„Die Hochzeit“: Jan Georg Schüttes neuester Streich

Und wieder eine Improcomedyserie von Jan Georg Schütte: Im Ersten und in der ARD-Mediathek läuft nach „Das Begräbnis“ und „Das Fest der Liebe“ jetzt „Die Hochzeit“ mit einer hanebüchenen Geschichte rund um eine Fake-Hochzeit.
Jan Georg Schütte ist der Meister der improvisierten Comedyserie, „Das Begräbnis“ und „Das Fest der Liebe“ sind dafür hervorragende Beispiele. In der Serie „Kranitz – Bei Trennung Geld zurück“ widmete sich der nur auf den ersten Blick als Zyniker erscheinde Regisseur schon einmal dem Thema Ehe. Jetzt startet im Ersten und in der ARD-Mediathek seine neue Serie „Die Hochzeit“. Und die liefert einen unglaublichen Plot zwischen absolutem Nonsens und ernstzunehmender Tragik.
In seiner neuen Serie „Die Hochzeit“ lässt Jan Georg Schütte die Generation Social Media mit ihrer Follower-Fixierung, ihren Business-Launches und ihrer kompletten Verwertung des analogen Lebens im Digitalen auf einer Elterngeneration treffen, die entweder noch im rückständig-alpinen Österreich beheimatet ist oder in einem Ostdeutschland, das noch immer den ökonomischen Anschluss an den Westen sucht. Konkret: Jäckie (Luise von Finckh, „Schlafende Hunde“, „Bonn – Alte Freunde, neue Feinde“) und Lukas (Felix Kreutzer, „Biester“) wollen eine Heirat für die sozialen Medien simulieren, um so ihr Business – moderne Hochzeitsmode – zu launchen. Gleichzeitig will Lukas damit sein ramponiertes digitales Image wieder auf Vordermann bringen, indem er sich als Vorzeigefeminist geriert, der nicht im klassischen Anzug, sondern im Rock vor den Traualtar tritt. Inszeniert wird das alles von Jackies Freundin Simone (Lena Klenke, „Loving her“, Die nettesten Menschen der Welt“), einer Plattitüden-Feministin mit Kontrollzwang und oberlehrerinnenhaftem Auftreten. Während Lukas’ Vater, der verwitwete Johann Pichler (Tobias Moretti, „Das Netz – Prometheus“, „Euer Ehren“), zwar alles zahlt, ansonsten aber völlig überfordert wirkt, weil er mit sich selbst und mit seiner Schwägerin Debbie (Sonja Romei, „Euer Ehren“) und ihrer gemeinsamen traumatischen Vergangenheit beschäftig ist, haben Jackies Eltern einen ganz anderen Auftritt: Ihre Mutter Anja Hell (Anja Kling, „Wunderschöner“) schleppt mit dem Kindsvater Thorsten Meurer (Devid Striesow, „Where’s Wanda?“, „Das Fest der Liebe“) und ihrem Gatten Carsten Hell (Martin Brambach „Parlament“) gleich zwei Männer an, die sich das Revier streitig machen. Gemeinsam haben die Drei nur eines: Sie wollen sich durch die Heirat ihrer Tochter in die Luxushoteliersfamilie gesundstoßen und so endlich ihr eigenes Hotelprojekt vorantreiben.
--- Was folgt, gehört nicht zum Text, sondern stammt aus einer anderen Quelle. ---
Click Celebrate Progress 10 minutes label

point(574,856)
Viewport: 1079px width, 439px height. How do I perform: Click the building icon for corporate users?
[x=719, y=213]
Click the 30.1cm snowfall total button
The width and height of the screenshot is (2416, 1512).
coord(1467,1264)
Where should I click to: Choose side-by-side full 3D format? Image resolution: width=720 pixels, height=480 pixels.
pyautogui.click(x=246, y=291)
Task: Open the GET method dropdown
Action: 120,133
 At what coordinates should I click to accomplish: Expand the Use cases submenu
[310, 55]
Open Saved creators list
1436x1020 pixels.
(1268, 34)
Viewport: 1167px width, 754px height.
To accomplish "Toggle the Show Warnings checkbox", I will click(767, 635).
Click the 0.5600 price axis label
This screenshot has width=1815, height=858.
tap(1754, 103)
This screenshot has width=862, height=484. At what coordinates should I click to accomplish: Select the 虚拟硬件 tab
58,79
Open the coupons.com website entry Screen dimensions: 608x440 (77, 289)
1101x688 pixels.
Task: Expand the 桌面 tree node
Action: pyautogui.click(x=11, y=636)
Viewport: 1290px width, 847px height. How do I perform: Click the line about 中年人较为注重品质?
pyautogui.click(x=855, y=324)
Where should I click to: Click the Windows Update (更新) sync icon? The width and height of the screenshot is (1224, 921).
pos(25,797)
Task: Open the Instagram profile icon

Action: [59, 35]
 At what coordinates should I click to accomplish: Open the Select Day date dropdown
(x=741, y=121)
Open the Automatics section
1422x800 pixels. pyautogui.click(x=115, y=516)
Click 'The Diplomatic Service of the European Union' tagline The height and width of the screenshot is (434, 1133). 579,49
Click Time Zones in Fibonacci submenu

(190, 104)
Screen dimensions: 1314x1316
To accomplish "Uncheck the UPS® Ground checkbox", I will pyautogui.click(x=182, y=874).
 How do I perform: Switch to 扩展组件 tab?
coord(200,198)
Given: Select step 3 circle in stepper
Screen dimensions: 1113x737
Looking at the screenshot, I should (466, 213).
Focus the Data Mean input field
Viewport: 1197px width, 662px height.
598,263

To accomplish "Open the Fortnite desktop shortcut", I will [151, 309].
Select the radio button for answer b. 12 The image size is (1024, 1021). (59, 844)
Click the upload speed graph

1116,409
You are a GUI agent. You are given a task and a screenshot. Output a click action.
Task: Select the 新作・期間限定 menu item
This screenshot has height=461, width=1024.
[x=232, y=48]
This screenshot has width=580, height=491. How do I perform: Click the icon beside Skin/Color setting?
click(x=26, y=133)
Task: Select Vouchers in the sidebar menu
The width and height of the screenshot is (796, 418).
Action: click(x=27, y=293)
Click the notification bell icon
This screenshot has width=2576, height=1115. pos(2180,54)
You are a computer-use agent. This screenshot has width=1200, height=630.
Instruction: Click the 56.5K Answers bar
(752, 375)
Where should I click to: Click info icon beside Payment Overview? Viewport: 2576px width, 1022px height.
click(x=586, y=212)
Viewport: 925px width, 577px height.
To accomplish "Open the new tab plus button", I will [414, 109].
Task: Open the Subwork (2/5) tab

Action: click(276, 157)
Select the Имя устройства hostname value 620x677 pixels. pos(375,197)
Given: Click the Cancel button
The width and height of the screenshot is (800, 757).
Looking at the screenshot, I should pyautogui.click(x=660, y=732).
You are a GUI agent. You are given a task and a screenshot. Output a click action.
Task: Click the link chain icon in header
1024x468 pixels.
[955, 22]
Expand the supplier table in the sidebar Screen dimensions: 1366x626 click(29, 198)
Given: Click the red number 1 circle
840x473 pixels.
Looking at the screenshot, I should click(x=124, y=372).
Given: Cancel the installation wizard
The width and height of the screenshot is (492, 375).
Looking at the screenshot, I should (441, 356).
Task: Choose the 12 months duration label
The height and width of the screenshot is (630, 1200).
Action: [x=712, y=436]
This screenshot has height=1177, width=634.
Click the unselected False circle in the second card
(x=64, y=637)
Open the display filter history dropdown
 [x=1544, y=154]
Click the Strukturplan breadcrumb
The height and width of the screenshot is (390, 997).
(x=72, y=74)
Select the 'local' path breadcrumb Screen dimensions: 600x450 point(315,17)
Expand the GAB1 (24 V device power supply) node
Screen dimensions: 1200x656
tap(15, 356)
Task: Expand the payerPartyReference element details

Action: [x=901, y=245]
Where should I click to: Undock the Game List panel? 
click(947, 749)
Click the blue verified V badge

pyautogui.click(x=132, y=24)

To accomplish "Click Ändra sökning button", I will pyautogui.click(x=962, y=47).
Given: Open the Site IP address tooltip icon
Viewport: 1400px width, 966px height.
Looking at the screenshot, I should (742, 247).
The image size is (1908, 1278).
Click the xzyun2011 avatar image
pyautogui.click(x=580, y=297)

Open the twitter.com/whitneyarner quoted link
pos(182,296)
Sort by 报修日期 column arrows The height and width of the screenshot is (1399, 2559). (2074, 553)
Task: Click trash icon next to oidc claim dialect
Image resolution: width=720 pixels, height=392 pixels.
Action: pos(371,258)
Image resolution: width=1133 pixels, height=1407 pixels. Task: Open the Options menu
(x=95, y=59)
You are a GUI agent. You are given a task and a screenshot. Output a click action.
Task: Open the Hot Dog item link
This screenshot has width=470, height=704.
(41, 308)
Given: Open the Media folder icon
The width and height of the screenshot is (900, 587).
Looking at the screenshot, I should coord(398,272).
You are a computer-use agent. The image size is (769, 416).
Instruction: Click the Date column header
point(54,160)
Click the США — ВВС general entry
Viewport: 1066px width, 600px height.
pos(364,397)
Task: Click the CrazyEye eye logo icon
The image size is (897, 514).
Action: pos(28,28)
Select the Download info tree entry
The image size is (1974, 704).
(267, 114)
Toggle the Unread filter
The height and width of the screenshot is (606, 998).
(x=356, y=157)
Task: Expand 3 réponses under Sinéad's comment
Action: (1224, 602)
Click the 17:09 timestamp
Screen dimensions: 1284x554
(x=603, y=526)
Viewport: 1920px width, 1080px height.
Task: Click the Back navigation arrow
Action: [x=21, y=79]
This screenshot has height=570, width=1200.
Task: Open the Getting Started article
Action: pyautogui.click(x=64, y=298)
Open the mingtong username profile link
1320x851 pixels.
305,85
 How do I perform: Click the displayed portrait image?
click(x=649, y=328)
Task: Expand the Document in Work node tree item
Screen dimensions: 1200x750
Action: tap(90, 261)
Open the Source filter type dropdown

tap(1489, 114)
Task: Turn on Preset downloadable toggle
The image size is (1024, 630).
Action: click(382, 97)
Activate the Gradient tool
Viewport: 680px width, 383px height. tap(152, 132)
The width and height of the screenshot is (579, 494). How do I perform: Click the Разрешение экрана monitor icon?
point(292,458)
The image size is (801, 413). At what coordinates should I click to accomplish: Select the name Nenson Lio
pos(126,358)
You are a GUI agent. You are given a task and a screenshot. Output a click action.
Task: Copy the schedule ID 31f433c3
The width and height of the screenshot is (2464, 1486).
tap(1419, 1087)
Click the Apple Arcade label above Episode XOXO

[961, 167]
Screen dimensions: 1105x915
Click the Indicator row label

Foto: Foto: © ARD Degeto Film/Florida Film GmbH/Ricardo Gstrein
Dass dieses toxische Gemisch aus Heimlichkeiten, Lügen und ständigem Intrigieren nicht albern wirkt, liegt sowohl am Drehbuch als auch am Ensemble. Schütte holt sich ja immer Schauspielerinnen und Schauspieler, die improvisieren können, aber diesmal ist fast nie Leerlauf im Spiel, alle erwecken sie aus ihren Rollenprofilen wirklich fast immer die beste spontane Handlung und ziehen jede Plotänderung plausibel durch. Ob nun die ostdeutschen Prolls – Anja Kling, Martin Brambach, Devid Striesow – oder die Alpenhoteliers – Tobias Moretti, Sonja Romei –, alle Parteien wahren die Balance zwischen Comedy und Tragik, vor allem Rometti und Romei auf der Zielgeraden. Dann aber sorgt Jan Georg Schütte, der schon wiederholt der Ernshaftigkeit durch Komik zur Geltung verhalf, für eine Wendung im Plot, die man dem Regisseur und Autor hier nicht zugetraut hätte und die der Serie eine ganz neue Qualität verleiht.